### Records provided
────
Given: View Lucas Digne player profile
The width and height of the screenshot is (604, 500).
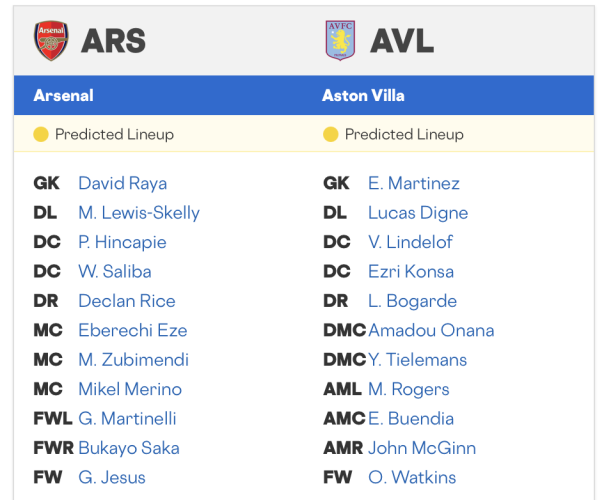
────
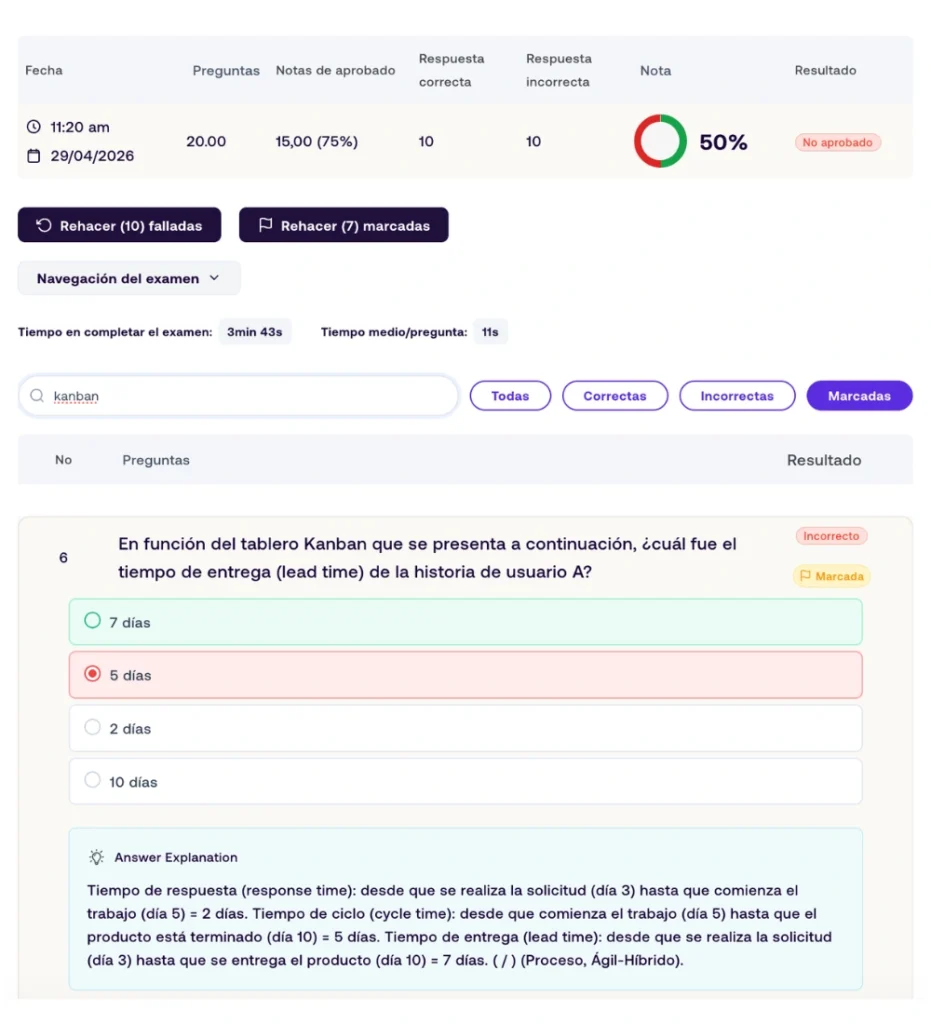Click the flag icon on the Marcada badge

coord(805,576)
────
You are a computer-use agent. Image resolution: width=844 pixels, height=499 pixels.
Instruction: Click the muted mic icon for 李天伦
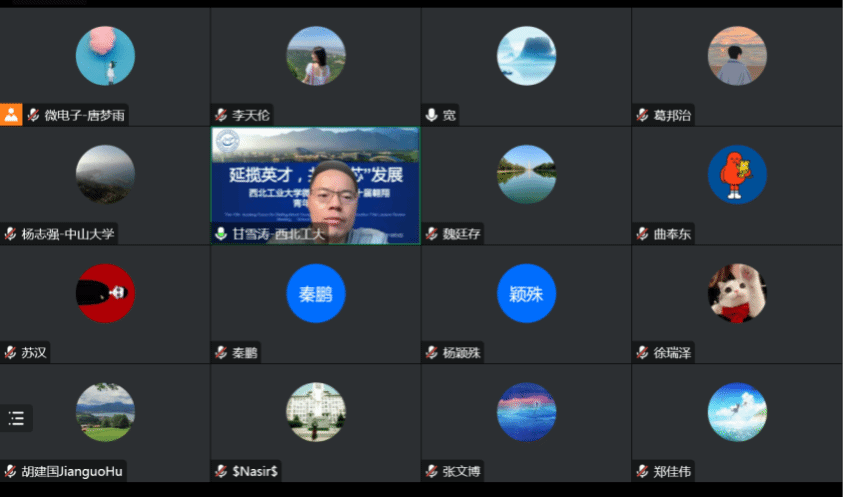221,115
────
### Required work
Using the entries shown above, reproduce verbatim the lines from the line bearing "Given: View Lucas Digne player profile" to the line bearing "The width and", inclusive.

### Exercise answer
Given: View Lucas Digne player profile
The width and height of the screenshot is (604, 500).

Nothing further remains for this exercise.